## Extrait du document
Le Conseil
européen a dû reporter au 12 janvier la signature du traité commercial
entre l’Union européenne et les pays de la zone Mercosur, sous la pression des
mouvements paysans. Pourquoi il ne faut pas que ce traité soit signé ni en
décembre, ni en janvier ?
Sous la
pression des mouvements paysans, le Conseil européen a été contraint de
reporter au 12 janvier prochain la signature du traité commercial entre
l’Union européenne et les pays de la zone Mercosur – Brésil, Uruguay, Paraguay,
Argentine, auxquels s’ajoute la Bolivie.
Cette petite
mise en scène cache, une nouvelle fois, le fond d’un texte dont l’unique
objectif est de renforcer la spécialisation de l’Amérique latine dans une
agriculture industrialisée et chimisée, le pillage de ses minerais rares et
l’ouverture de ses marchés aux industries européennes, en particulier
allemandes.
Aucun gouvernement français n’a proposé de modifier le
traité
Le président de
la République française ment lorsqu’il explique qu’il veut changer « la
nature du traité ». Les négociations sont closes depuis le
6 décembre 2024. Il a validé le contenu du texte en 2019. En septembre,
puis en novembre dernier, il a affirmé à plusieurs reprises que ce texte
contenait des « éléments positifs ».
Depuis six ans,
aucun gouvernement français n’a proposé de modifier le traité ou le mandat de
négociation de la Commission européenne. La semaine dernière encore, alors que
le Parlement européen votait une résolution pour des « clauses de
réciprocité » (ou clauses miroirs), visant notamment à imposer que les
normes sanitaires et environnementales des pays du Mercosur soient élevées au
niveau de celles de l’Union Européenne, la Commission européenne a torpillé le
texte du parlement lors de la réunion de négociation entre le Parlement européen,
la Commission et le Conseil dit trilogue.
Baisse des normes sanitaires et environnementales
En réalité, ces
fameuses « clauses miroirs » consistent, pour la Commission et le
Conseil, à abaisser sans cesse les normes sanitaires et environnementales en
vigueur au sein de l’UE afin de faciliter « le libre-échange
capitaliste », « le libre commerce » et d’aller toujours plus
loin dans l’application du principe de « concurrence libre et non
faussée », au détriment des travailleurs-producteurs et des citoyens-consommateurs.
Ajoutons deux
questions politiques majeures : l’anti- démocratie et le service aux
transnationales.
Antidémocratie :
le traité est désormais scindé en deux volets. L’un, portant sur la coopération
politique, devrait être soumis au vote des parlements nationaux. L’autre, bien
plus important, porte sur le volet « commercial ». Or, comme le
commerce international relève, selon les traités européens, de la compétence
exclusive de la Commission européenne, il ne sera pas soumis au vote des
parlementaires nationaux. Ainsi, un traité discuté de bout en bout à l’abri des
regards des peuples n’est même pas soumis à leurs représentants, pour laisser
la main aux grandes multinationales.

## Consigne
Pouvez-vous reproduire à l'identique le passage du texte sur le traité avec le Mercosur qui commence aux mots « Baisse des normes » et s'arrête après « et des citoyens-consommateurs. » ? Ces enregistrements n'ont aucun rapport avec le texte sur le traité avec le Mercosur.

## Données fournies

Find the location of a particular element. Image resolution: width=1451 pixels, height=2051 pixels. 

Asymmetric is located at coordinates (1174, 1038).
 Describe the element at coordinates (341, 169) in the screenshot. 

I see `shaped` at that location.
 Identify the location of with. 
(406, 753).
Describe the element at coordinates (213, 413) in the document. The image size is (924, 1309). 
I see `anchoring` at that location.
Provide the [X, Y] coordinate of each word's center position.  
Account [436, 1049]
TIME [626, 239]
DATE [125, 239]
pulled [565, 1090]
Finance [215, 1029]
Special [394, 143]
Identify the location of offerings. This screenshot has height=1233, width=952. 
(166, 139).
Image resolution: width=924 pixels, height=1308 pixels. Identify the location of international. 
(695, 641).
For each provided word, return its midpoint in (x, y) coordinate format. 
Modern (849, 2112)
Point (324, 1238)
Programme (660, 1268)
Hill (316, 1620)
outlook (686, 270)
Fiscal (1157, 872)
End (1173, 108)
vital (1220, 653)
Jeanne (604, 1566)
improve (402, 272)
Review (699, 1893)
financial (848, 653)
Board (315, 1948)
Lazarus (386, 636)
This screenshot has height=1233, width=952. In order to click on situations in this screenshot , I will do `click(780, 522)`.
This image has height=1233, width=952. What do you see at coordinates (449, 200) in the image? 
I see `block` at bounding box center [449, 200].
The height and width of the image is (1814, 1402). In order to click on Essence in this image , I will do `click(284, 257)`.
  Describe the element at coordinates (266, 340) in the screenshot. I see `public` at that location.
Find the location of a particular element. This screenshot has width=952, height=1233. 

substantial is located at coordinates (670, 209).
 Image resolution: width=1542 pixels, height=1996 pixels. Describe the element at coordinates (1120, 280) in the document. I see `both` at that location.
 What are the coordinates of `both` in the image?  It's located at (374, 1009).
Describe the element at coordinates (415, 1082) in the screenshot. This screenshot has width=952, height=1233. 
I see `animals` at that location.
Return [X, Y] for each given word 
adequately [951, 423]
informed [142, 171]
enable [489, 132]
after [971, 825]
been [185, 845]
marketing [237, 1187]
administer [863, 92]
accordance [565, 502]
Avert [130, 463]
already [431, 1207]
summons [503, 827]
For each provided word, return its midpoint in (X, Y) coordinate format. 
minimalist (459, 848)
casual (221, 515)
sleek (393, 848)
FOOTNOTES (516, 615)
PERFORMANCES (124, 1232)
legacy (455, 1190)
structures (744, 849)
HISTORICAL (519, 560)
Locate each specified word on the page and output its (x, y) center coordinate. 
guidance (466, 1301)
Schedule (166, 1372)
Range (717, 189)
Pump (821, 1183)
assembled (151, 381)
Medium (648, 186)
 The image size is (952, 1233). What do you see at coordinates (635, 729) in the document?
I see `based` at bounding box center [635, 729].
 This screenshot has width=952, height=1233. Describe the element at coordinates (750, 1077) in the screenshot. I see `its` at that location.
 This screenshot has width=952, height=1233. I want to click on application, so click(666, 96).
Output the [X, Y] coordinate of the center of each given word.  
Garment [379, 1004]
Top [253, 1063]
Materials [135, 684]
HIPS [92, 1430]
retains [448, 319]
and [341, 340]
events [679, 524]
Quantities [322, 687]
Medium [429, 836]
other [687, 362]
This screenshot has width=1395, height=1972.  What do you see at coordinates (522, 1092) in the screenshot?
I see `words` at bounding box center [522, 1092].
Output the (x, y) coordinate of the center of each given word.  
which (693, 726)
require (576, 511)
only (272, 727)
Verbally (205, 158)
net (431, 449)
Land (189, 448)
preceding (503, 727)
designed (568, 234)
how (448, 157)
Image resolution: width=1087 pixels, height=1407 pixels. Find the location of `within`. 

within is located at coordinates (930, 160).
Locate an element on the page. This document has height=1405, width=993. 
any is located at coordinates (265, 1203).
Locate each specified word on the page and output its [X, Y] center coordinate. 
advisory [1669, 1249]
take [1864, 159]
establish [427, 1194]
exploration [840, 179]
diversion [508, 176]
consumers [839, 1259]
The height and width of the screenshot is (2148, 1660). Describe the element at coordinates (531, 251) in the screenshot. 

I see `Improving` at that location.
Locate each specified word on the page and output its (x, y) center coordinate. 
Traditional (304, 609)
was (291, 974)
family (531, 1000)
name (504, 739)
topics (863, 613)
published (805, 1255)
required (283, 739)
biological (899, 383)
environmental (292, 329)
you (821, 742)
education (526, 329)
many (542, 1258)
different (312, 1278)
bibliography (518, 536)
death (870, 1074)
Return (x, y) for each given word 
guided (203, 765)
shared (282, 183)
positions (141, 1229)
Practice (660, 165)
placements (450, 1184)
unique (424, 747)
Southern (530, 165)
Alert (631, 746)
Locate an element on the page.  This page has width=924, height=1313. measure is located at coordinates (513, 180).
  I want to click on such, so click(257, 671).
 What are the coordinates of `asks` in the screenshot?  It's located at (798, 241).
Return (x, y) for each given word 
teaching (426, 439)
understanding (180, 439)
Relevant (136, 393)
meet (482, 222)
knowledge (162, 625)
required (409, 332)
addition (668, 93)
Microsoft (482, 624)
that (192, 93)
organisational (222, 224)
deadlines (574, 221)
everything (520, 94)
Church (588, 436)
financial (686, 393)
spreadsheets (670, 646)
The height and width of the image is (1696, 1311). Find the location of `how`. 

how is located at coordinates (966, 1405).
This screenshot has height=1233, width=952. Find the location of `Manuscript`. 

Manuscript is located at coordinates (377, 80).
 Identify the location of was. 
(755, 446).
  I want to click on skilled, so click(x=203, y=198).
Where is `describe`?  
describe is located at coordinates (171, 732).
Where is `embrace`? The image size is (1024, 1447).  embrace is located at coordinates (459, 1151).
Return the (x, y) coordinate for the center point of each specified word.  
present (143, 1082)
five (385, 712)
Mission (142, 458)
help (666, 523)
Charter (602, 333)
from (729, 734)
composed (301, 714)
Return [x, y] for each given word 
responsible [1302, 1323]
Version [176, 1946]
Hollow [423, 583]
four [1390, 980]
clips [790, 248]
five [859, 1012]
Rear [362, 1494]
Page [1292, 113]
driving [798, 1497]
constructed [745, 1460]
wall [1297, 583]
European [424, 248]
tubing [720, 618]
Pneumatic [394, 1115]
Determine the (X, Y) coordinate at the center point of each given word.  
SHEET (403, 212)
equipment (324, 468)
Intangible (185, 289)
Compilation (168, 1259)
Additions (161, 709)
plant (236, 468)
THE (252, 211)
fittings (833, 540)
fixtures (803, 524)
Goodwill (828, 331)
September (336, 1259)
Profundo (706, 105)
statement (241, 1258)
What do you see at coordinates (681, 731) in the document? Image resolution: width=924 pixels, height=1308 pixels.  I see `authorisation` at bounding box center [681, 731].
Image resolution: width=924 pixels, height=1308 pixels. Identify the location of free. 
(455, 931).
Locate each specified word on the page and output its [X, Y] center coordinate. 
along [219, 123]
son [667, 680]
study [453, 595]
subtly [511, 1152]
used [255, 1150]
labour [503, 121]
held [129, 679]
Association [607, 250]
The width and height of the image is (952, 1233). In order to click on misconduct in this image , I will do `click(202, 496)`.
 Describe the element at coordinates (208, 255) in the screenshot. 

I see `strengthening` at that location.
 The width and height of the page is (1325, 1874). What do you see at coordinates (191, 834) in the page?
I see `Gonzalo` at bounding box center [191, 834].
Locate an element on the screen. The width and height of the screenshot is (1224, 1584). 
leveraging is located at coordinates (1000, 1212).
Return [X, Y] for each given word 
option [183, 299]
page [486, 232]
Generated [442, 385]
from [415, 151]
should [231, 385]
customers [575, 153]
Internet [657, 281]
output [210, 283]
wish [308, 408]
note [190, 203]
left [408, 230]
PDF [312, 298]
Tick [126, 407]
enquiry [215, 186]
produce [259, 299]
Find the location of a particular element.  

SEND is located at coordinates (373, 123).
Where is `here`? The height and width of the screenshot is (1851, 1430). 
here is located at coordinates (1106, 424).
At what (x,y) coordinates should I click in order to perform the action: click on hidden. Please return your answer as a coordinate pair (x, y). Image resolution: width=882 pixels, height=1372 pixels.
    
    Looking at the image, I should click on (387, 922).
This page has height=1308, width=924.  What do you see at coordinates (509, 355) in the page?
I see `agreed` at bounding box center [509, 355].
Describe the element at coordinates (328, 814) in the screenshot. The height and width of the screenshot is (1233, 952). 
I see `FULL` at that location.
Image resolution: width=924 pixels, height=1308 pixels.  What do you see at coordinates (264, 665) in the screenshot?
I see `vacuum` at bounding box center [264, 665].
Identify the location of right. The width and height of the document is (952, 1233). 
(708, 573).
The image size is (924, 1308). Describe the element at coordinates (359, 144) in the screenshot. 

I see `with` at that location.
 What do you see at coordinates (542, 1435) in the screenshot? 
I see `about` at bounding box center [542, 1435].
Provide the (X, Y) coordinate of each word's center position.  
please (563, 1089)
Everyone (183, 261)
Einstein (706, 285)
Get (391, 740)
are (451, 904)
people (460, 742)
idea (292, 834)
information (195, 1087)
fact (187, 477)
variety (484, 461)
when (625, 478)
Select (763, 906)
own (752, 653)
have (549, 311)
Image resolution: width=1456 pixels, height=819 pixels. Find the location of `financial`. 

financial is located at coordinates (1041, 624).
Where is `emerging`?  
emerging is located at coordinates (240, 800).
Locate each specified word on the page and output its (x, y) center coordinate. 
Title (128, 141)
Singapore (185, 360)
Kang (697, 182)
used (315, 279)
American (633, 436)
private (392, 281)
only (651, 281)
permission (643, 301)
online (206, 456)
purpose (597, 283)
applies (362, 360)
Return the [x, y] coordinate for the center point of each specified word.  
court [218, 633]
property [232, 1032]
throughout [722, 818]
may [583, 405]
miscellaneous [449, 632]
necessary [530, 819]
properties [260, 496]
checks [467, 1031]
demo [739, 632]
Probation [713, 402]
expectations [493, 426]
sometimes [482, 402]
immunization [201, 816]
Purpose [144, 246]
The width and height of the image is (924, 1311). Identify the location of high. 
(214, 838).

## Réponse rédigée
Baisse des normes sanitaires et environnementales
En réalité, ces
fameuses « clauses miroirs » consistent, pour la Commission et le
Conseil, à abaisser sans cesse les normes sanitaires et environnementales en
vigueur au sein de l’UE afin de faciliter « le libre-échange
capitaliste », « le libre commerce » et d’aller toujours plus
loin dans l’application du principe de « concurrence libre et non
faussée », au détriment des travailleurs-producteurs et des citoyens-consommateurs.